-- Objectif visé --
Dans le texte sur le procès de l'ex-juge Jacques Delisle, recopiez à l'identique le passage qui va de « Depuis l'accident vasculaire » jusqu'à « l'idée d'en finir. ».
━━ Texte fourni
Depuis l'accident vasculaire cérébral (AVC) qui l'avait laissée paralysée, Marie-Nicole Rainville était malheureuse et n'acceptait pas son état. Elle aurait même évoqué l'idée d'en finir.

«Elle m'a dit: «De toute façon, je sais où il y a une arme»», a raconté hier Marcel Carbonneau, premier témoin produit par la défense au procès de l'ex-juge Jacques Delisle, accusé du meurtre prémédité de sa femme.

M. Carbonneau, chirurgien orthopédique à la retraite, est un ami de l'accusé. Ils se sont connus lorsqu'ils étaient dans la vingtaine, et sont toujours restés proches. Leurs femmes respectives s'entendaient bien, et les deux couples se fréquentaient souvent. Invité à décrire Mme Rainville avant qu'elle ne subisse son AVC, M. Carbonneau a dit qu'elle était joviale, fière, enjouée, agréable, très active dans les conversations, avait un bon sens de l'humour... Après son AVC, en avril 2007, «elle n'était plus la même personne. Elle n'était plus aussi enjouée. Elle n'était pas joyeuse ni contente de la situation», a expliqué le témoin. Il a remarqué qu'elle ne discutait pas comme avant et n'était pas capable de suivre la conversation, si plusieurs personnes étaient réunies. Mme Rainville aurait passé la réflexion au sujet de l'arme à un moment où ils se sont retrouvés tous les deux seuls dans une pièce, pendant un souper chez les Delisle-Rainville. L'état de Mme Rainville s'est détérioré encore plus après qu'elle se fut fracturé une hanche, le 7 juillet 2009. Elle est restée de longs mois à l'hôpital, et pouvait seulement se déplacer de son lit à la salle de bains à l'hôpital, s'est rappelé le témoin.
━━━━
━━ Extrait des données
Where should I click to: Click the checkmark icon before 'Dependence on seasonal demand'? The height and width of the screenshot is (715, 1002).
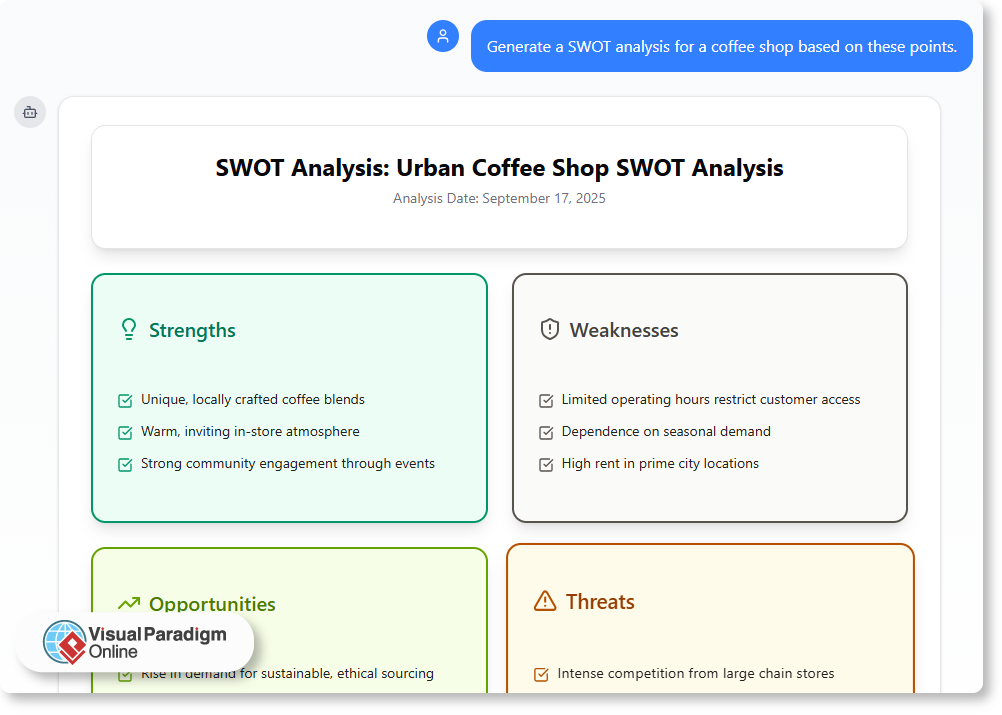pos(546,432)
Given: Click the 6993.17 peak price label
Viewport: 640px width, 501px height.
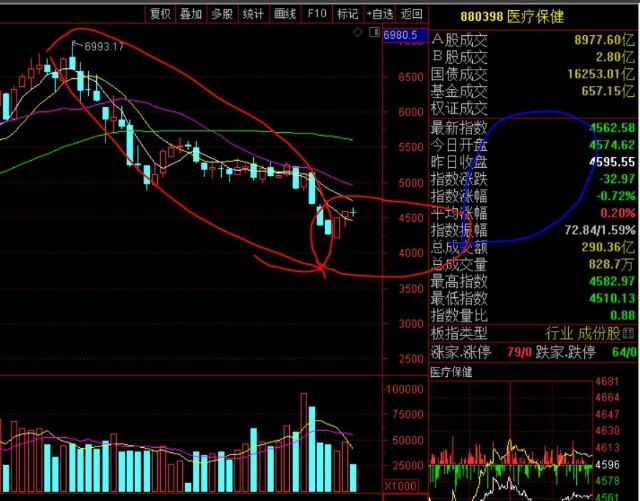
━━━━
-- Résultat obtenu --
Depuis l'accident vasculaire cérébral (AVC) qui l'avait laissée paralysée, Marie-Nicole Rainville était malheureuse et n'acceptait pas son état. Elle aurait même évoqué l'idée d'en finir.